SUPPLIED MATERIAL
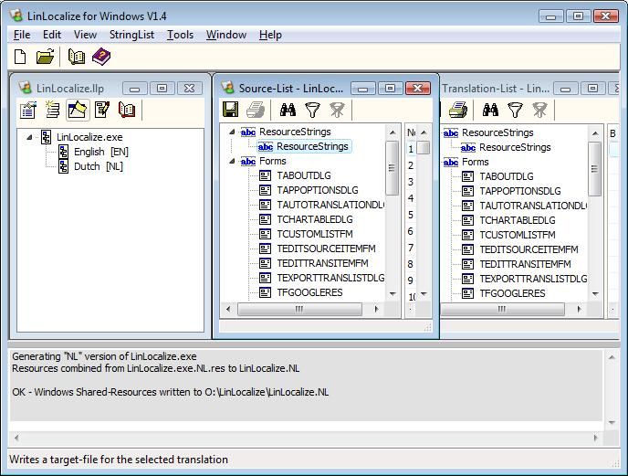Select TGOOGLERES form in Translation-List tree
The image size is (628, 476).
point(512,293)
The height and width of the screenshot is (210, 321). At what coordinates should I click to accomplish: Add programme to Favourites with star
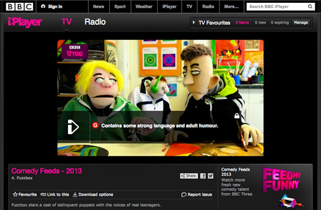pos(25,195)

TASK DESCRIPTION
In the records above, find the line that contains "The height and" and repeat exactly that line and all lines after it to the end. Do not include pictures.

FINISHED TASK
The height and width of the screenshot is (210, 321). At what coordinates should I click to accomplish: Add programme to Favourites with star
pos(25,195)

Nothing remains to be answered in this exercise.